Testing showed these models produce measurably different responses. Key findings include:

  • Four models could access the user's location for live weather data; three could not.
  • One model, codenamed "Capybara," identified itself as "Gemini 3.1 Pro" instead of the standard "Gemini 3.1 Flash Live."
  • Two models caught a deliberately false claim made during testing, while others accepted it, indicating varying levels of fact-checking.
  • Three models promised to remember personal information, while others refused.

This reveals Google is actively experimenting with a suite of specialized models for interactive voice, likely refining them for future public release.

The Underrated Power of Gemini Canvas

Beyond these core developments, Google's Gemini Canvas is gaining recognition as a powerful, underutilized tool. It acts as a persistent workspace where users can develop ideas, plan projects, and even build simple tools without constantly switching between apps.
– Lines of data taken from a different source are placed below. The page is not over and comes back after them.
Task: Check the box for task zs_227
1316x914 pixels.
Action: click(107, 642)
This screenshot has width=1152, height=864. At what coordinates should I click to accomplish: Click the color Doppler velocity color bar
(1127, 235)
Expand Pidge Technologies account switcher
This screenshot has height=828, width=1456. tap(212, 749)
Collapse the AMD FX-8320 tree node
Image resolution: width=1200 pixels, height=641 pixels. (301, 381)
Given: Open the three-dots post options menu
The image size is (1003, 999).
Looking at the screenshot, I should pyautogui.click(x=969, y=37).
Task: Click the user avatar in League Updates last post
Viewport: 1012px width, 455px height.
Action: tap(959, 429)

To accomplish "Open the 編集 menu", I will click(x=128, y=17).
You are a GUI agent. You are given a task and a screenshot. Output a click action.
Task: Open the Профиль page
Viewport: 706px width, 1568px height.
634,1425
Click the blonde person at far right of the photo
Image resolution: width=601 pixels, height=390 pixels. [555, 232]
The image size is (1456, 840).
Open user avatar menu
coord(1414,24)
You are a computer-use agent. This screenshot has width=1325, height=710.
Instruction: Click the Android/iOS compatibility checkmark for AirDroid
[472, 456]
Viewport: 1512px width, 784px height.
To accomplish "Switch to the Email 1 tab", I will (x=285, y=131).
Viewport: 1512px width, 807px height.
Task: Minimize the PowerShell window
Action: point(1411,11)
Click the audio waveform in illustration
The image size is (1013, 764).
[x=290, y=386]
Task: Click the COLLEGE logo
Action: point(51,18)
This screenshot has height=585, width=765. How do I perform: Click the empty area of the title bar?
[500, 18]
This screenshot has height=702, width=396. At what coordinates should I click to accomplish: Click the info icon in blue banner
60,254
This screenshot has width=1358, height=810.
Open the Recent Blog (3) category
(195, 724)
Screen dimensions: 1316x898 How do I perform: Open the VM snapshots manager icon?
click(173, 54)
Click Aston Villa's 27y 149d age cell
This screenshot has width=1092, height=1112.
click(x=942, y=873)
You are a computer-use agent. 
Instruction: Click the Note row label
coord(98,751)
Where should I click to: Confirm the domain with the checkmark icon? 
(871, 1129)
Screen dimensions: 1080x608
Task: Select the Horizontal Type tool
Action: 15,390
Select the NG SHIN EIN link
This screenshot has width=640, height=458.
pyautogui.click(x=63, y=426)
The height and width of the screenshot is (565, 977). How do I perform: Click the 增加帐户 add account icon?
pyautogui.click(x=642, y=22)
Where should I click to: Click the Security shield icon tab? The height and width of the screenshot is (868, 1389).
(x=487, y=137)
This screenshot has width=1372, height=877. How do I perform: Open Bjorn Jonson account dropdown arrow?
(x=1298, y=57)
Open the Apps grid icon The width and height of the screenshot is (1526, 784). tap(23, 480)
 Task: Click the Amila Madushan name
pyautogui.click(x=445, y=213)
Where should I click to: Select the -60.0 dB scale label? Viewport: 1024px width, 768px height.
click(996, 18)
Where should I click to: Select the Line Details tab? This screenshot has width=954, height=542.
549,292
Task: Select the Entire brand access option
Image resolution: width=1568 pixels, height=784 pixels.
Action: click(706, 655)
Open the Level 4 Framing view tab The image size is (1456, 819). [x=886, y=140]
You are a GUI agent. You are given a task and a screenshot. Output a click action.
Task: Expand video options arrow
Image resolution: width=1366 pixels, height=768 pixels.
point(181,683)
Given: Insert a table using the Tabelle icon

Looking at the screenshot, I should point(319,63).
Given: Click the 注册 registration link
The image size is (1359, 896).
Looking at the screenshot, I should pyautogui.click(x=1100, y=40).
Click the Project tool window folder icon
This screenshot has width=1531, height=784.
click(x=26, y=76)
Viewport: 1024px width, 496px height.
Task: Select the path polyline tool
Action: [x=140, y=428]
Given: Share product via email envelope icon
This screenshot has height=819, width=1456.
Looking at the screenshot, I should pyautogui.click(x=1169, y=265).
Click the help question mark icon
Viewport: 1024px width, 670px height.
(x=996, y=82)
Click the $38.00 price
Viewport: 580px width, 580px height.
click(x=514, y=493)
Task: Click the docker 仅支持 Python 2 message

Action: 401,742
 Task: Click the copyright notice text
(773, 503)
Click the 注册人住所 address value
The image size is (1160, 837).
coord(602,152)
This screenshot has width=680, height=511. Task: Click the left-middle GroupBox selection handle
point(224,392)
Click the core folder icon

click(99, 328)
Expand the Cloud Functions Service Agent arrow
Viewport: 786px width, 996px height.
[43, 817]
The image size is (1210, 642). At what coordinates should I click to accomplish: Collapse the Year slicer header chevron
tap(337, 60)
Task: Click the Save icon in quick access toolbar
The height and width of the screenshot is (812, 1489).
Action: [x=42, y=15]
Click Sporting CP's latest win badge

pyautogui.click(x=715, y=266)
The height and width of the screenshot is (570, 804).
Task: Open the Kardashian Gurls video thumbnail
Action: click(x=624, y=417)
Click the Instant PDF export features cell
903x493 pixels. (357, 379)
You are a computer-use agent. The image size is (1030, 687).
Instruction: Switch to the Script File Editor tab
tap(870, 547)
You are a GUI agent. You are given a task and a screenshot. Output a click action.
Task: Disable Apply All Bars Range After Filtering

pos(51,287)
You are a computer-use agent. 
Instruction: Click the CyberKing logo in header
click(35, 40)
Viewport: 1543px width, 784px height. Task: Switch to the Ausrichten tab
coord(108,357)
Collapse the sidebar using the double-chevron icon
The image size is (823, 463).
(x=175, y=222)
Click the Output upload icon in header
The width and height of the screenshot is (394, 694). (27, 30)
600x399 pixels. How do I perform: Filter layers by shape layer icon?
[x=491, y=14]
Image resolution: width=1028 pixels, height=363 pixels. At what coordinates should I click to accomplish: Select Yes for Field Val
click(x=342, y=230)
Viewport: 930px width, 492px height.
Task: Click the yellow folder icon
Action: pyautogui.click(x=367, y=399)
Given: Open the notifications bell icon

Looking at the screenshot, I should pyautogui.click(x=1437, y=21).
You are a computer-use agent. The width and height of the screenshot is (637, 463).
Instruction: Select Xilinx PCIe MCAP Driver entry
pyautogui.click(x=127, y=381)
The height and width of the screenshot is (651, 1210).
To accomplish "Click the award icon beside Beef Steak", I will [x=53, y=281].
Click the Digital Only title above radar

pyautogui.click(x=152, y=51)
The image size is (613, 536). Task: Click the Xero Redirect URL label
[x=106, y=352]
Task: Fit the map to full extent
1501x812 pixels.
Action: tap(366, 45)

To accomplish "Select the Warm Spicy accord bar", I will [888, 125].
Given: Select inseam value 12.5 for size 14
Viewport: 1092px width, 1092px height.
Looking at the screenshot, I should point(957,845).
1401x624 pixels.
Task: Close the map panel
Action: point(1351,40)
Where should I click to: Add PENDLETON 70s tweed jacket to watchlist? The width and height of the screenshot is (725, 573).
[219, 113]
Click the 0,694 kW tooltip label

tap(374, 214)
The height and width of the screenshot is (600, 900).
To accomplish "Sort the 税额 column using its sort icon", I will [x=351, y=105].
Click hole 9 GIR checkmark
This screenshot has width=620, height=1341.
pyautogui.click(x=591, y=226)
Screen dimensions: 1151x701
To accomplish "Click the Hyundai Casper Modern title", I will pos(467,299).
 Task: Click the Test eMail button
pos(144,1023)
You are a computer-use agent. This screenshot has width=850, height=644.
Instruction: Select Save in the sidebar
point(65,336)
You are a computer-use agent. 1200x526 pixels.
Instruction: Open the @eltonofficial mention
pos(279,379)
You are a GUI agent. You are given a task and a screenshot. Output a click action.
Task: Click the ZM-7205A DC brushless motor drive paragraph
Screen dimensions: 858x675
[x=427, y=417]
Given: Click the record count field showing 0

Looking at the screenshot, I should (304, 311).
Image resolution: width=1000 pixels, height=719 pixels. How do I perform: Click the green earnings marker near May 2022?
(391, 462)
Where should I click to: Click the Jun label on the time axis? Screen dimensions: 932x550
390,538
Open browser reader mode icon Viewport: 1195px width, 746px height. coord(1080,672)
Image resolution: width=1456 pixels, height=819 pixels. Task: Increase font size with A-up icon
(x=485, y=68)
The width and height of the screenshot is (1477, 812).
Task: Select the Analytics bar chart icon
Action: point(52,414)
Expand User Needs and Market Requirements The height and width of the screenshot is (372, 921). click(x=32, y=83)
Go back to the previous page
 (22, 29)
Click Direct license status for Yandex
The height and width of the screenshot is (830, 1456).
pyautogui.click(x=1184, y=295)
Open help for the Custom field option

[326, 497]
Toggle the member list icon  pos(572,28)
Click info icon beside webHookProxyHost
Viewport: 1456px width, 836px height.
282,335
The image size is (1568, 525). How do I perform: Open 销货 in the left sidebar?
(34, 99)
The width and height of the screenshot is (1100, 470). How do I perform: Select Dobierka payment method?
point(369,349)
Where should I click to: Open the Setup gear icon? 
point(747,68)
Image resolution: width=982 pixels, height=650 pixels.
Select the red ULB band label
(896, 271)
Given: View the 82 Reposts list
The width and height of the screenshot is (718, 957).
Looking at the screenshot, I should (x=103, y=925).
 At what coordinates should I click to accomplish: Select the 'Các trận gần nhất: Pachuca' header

Users report employing Canvas for trip planning, research organization, task breakdowns, and creating lightweight tools like budget trackers. Its strength lies in maintaining context and allowing natural refinement of ideas and structures over time, positioning it as a flexible AI-augmented workspace rather than just a chat interface.

The Road Ahead for Compact and Capable AI

The emergence of Needle highlights a growing trend in AI: the distillation of large, cloud-based model capabilities into efficient, specialized models that can run on-device. This addresses critical concerns around latency, cost, privacy, and offline functionality.

Meanwhile, Google's continued expansion of Gemini's features—from file creation and video generation to a potential suite of voice models—shows a company aggressively iterating to capture market share and define the future of AI-assisted productivity. The confluence of these developments points to a future where powerful AI is both broadly accessible in the cloud and efficiently specialized at the edge.